Selam sana şanlı yiğidim! Selam sana Mehmedim! Ben, yirmi üç yıllık askerlik hayatımdan sonra, tarihin seni o boğucu cenderesinde öğütmeye çalıştığı şu zorlu süreçte, sana güç vermek adına ne büyük bir ceddin ahfadı olduğunu hatırlatmak için bu satırları kaleme alıyorum. Yüreğimdeki en kutlu kelimelerle sesleniyorum sana…
“ Gabar benim, Cudi senin deyip, gez Mehmedim!
Vatanına göz dikeni, dipçiğinle ez Mehmedim!
Dostun kim, düşmanın kim, hele biraz sez Mehmedim!
Göğsünü gere gere, tarihini şerefinle yaz Mehmedim!..
Senden çıkar, evrensel barışa giden yol Mehmedim!
Vatan deyip, dört bir yana salmalısın kol Mehmedim!
Katıksızda olsa, ekmeğini aç olanla böl Mehmedim!
Allah deyip, Hakk uğruna, Bayrak uğruna öl Mehmedim!..” (*)
Ölünecekse Hakk uğruna, Bayrak uğruna ölünmeli.
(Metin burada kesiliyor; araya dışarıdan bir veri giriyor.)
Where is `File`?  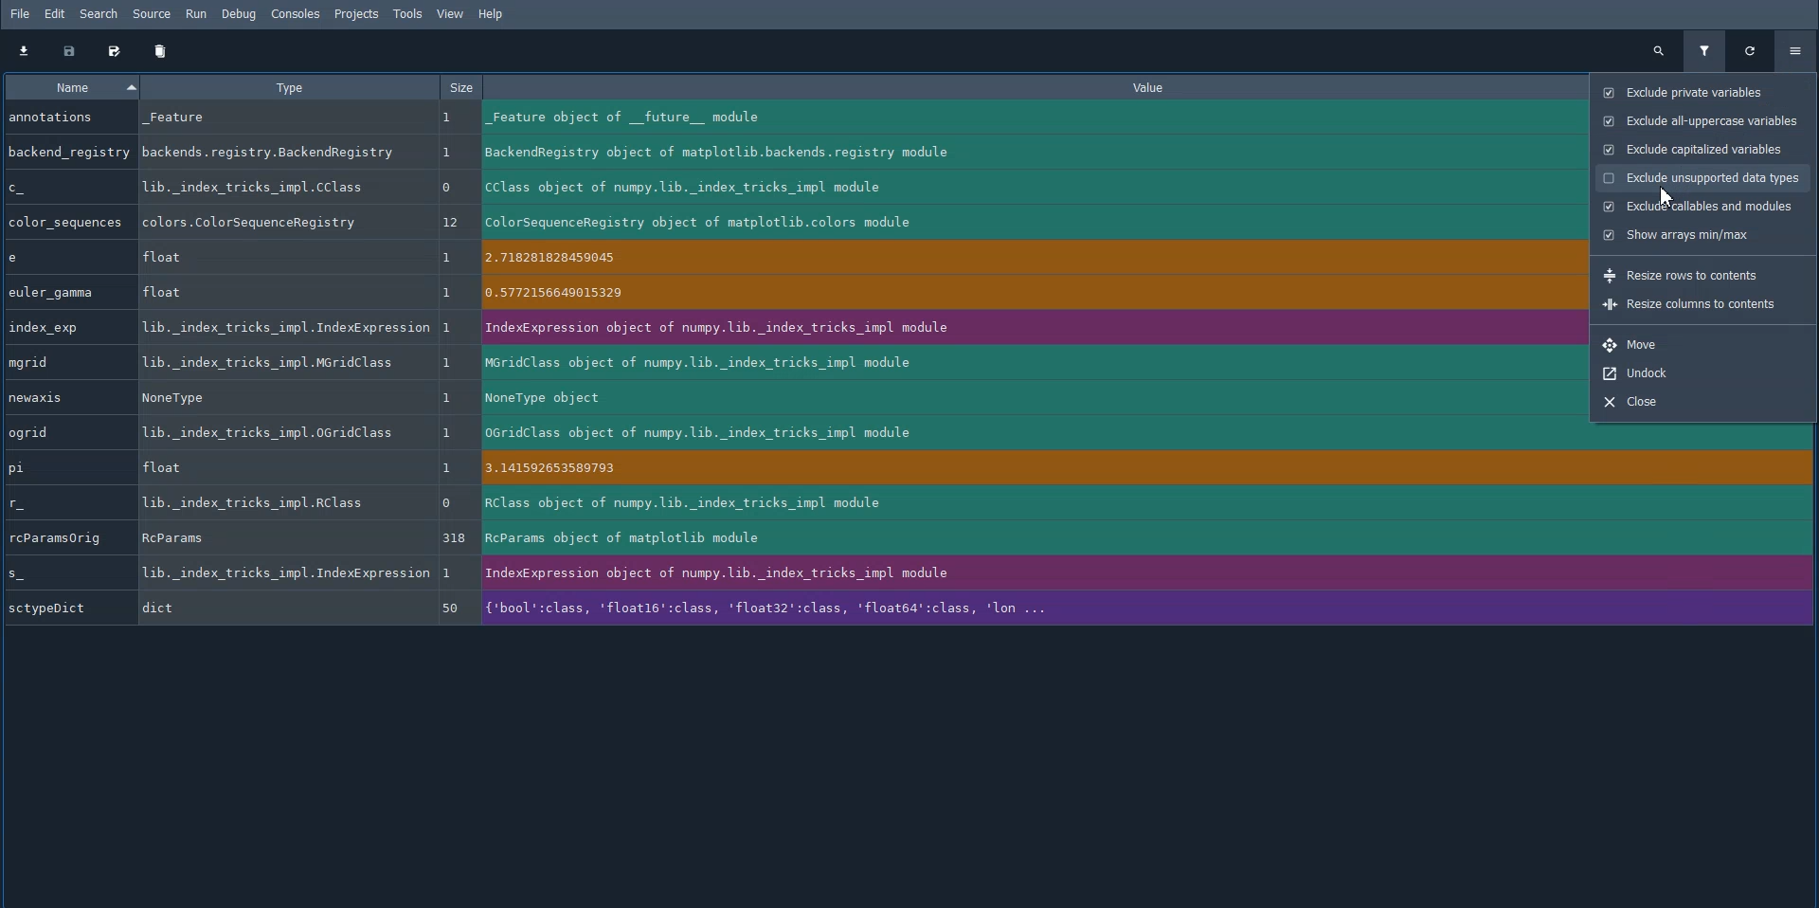
File is located at coordinates (20, 13).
Tarihin tozlu sayfalarında gezindiğimizde, çok net bir şekilde şahit oluyoruz ki, yiğit anaların kahraman evlatlarına yataklık eden bu mübârek toprak parçası, eşine ender rastlanan olaylara tanıklık etmiştir. Tıpkı, kırk yılı aşkın bir zamandan beri süregelen kanlı terör olayları esnasında yaşananlar gibi.
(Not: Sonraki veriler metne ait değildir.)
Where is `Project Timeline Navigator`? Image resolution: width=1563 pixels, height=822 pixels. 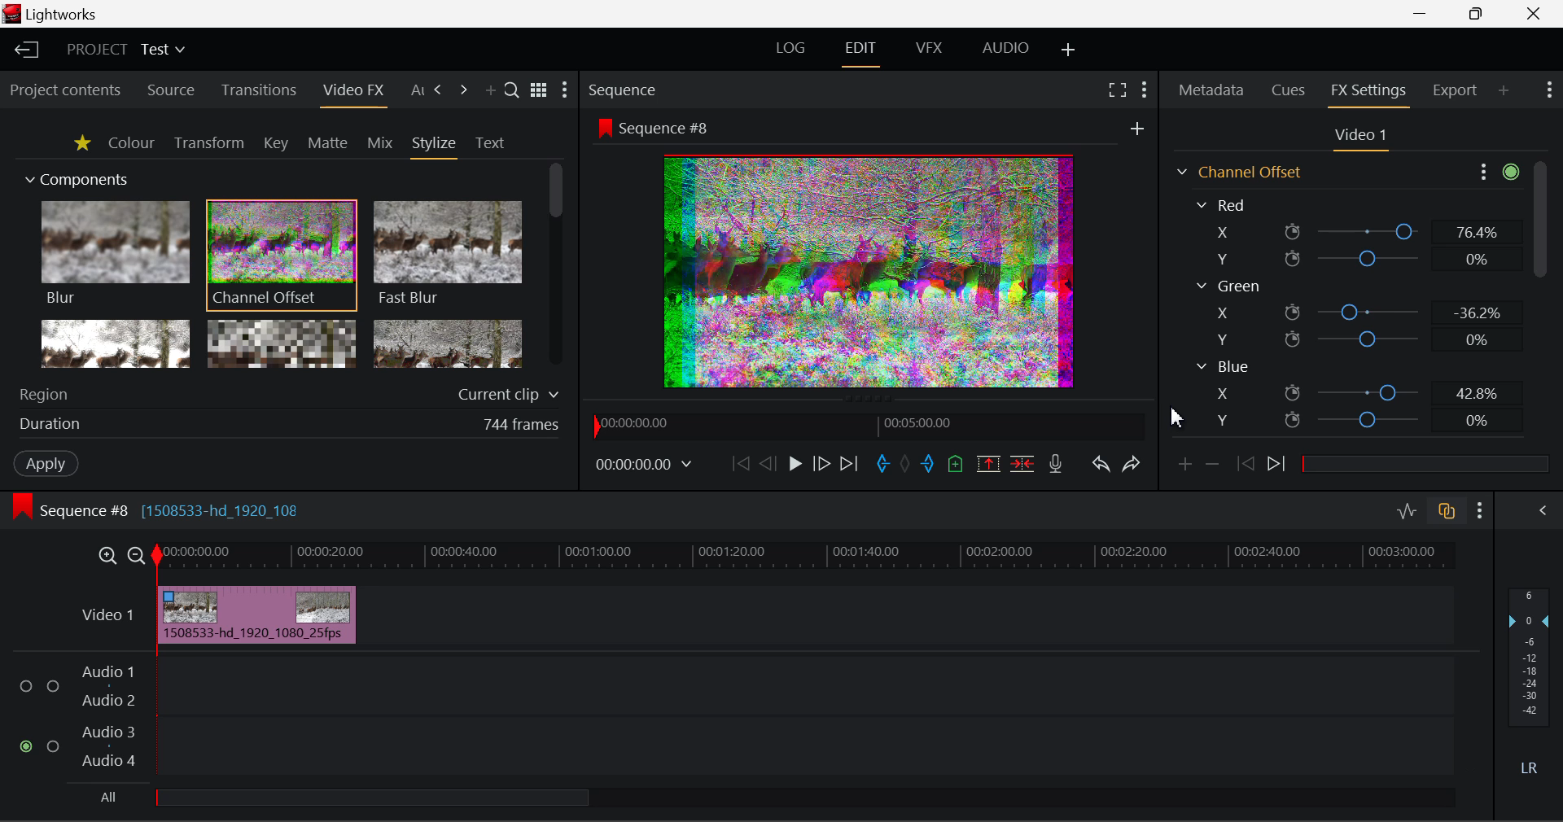
Project Timeline Navigator is located at coordinates (870, 427).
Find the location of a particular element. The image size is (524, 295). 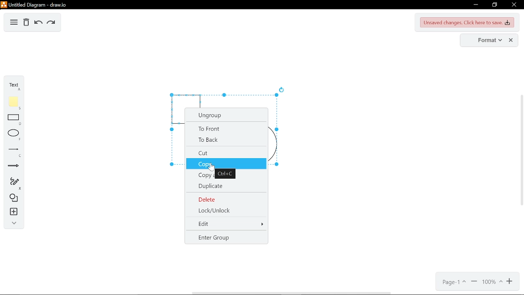

current zoom is located at coordinates (492, 282).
Sevgili Mehmetçik! İstersen seninle, bin yıl önce, atalarının bu topraklara gelişinden başlayan kutlu yolculuğun serencâmını birlikte yaşayalım. Büyüüükk büyüüükkk dedelerimiz Tuğrul ve Çağrı Beyler… Ahlat’ın başında, onaltı yaşında bir Güneş gibi doğuvermişler bu vatan namzeti toprakların şafağında. Hem de bir tek dal kırmadan, bir tek kuşu incitmeden ya da bir tek ok atmadan. Neden mi? Çünkü, bu topraklar Türk’ün alın yazısı imiş… O büyük kumandanlar henüz yola çıkmadan, yollara düşmüştü onlarca Yûnus yürekli Horasan Erenleri ve sevgi tohumları ekmişti bu münbit topraklara. Sarı-Kırmızı-Yeşil renkli sancağı ile bir Güneş gibi doğduğunda, Selçuklu Ordusu Anadolu’nun ufkunda, tarih görüp göreceği en muhteşem serüvene gebe kalmıştı o gelişle. Bu arada, bir yanlışı düzeltmek adına, kulaklarını iyice aç ve beni dinle Mehmedim! Bugün birilerinin bayraklaştırmak adına sahip çıktığı o renkler, senin atalarının “Sancak Renkleri” idi. Neden Sarı-Kırmızı-Yeşil idi biliyor musun? Sen hiç yorulma; ben hemen anlatayım sana! Sarı; Güneş’i temsil eder. Tıpkı Anadolumuz’un ufkunda bir Güneş gibi doğan Türk’ün meş’âlesi gibi. Kırmızı; Vatandır. Hem de bir yürek gibi, sevgi ve şefkatle çarpan… Yeşil ise, özgürlüktür. Tıpkı bu toprakların en sarp, en kuytu, en erişilmez yerlerinde boy veren ağaçlar gibi. Biraz Âkifçe demek gerekirse, sen sahip çıkarsan bu renkler solmayacaktır. Tıpkı Türk’ün tarih boyu bir toy, bir bayram olarak kutlaya geldiği Nevruz Bayramı’nda açan sarı, kırmızı, yeşil renkli çiçekler gibi…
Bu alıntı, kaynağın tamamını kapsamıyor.